At a markup session on April 10, the House Permanent Select Committee on Intelligence adopted three amendments to the Cyber Intelligence and Sharing Protection Act that sponsors assert would strengthen privacy protections and civil liberties by:
- Requiring the government to establish minimization procedures designed to limit the receipt, retention and use of personally identifiable information not necessary to protect systems or networks from cyberthreats while ensuring the critical cyberthreat information necessary to protect systems can flow quickly.
- Adding responsibilities for the Privacy and Civil Liberties Board and individual agency privacy officers to provide additional oversight of the government's use of information received from the private sector under the bill.
- Limiting the private sector's use of any cybersecurity information received only to a cybersecurity use purpose.
Opponents: Privacy Safeguards Insufficient
The amendments are seen as a concession to privacy advocates, although two Democratic members of the committee contend the protections didn't go far enough, and provided the only two votes against the bill. "I strongly agree with the need to enact effective cybersecurity legislation, and commend the bipartisan effort of the House Intelligence Committee, but this bill doesn't sufficiently protect individual privacy rights," said Rep. Jan Schakowsky, D-Ill., who along with Rep. Adam Schiff, D-Calif., voted against the bill.
Still, other Democratic committee members said the amended version should affirmatively address the objections raised last year when President Obama threatened to veto the bill known as CISPA over privacy and civil liberties concerns. "I would not support a bill that did not take our citizens' privacy seriously," said Rep. Jim Langevin, the Rhode Island Democrat and committee member who co-founded the Congressional Cybersecurity Caucus.
The White House hasn't taken a position yet on the 2013 version of CISPA, which goes to the full House for consideration, possibly as early as next week [see Is Compromise in Offing for CISPA?]. The 2012 version of the bill passed the House, but never came up for a vote in the Senate.
Backed by advocacy groups such as the American Civil Liberties Union and the Electronic Frontier Foundation, Schakowsky said the amended bill failed to provide an adequate balance between cyber-protection and privacy and civil liberties safeguards.
Amendments Rejected to Fortify Privacy Rights, Keep Data from Military
The committee rejected three amendments Schakowsky offered that the Illinois Democrat contends would have strengthened privacy protections, ensured that consumers can hold companies accountable for misuse of their private information, required that companies report cyberthreat information directly to civilian agencies and maintained the long standing tradition that the military doesn't operate on U.S. soil against American citizens.
Schakowsky said she'll bring up her amendments when the House considers the measure.
But Langevin, in voting for the bill in committee, said the amended bill provides sufficient privacy and civil liberties protections, although he suggested the legislation could be strengthened.
"We cannot address these challenges without effective information sharing, and after much collaboration with civil liberties advocates, we have included strong precautions that guard against government access to and use of people's personal information," Langevin said. "I will continue to work with the committee, the White House and stakeholders to strengthen the measure when it comes to the House floor."
Anti-Hack-Back Rider Affirmed
Langevin offered an amendment that the committee accepted that specifies the measure does not provide any new authority to "hack back," addressing concerns that the measure could be misinterpreted to authorize companies to hack into other companies' networks to take back information that was stolen from them.
Privacy and civil libertarian advocates contend CISPA allows private Internet communications and information about U.S. citizens to go to the NSA, the military intelligence agency that intercepts electronic communications.
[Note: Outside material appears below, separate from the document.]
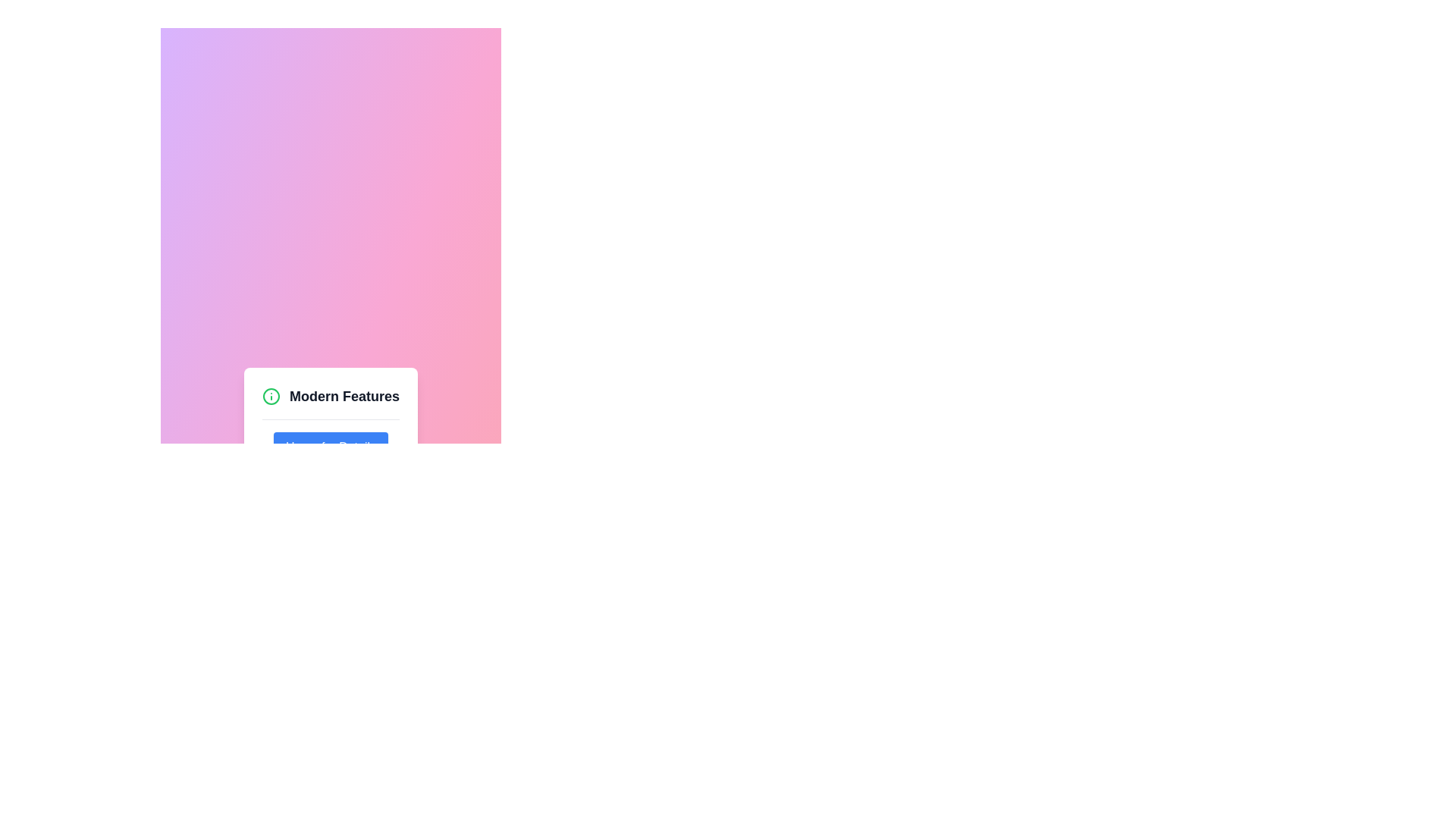  What do you see at coordinates (271, 395) in the screenshot?
I see `the green circular icon with a white background and 'i' symbol` at bounding box center [271, 395].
The bill's sponsors maintain that the information being shared isn't content, but malicious code that can plant spyware in corporate computers to pilfer trade secrets or cause other types of havoc.
Obama, in an executive order issued in February, called for the establishment of a cyberthreat information sharing process [see Obama Issues Cybersecurity Executive Order]. But legislation is needed to provide liability protection for companies acting in good faith to protect their own networks or share threat information.
CISPA also would allow the federal government to provide classified cyberthreat information to the private sector to help American companies better protect themselves from advanced cyberthreats, as well as empower American businesses to share cyberthreat information with others in the private sector and enable the private sector to share information with the government on a purely voluntary basis, and, according to the bill's sponsors, all while providing strong protections for privacy and civil liberties, a contention that some lawmakers contest.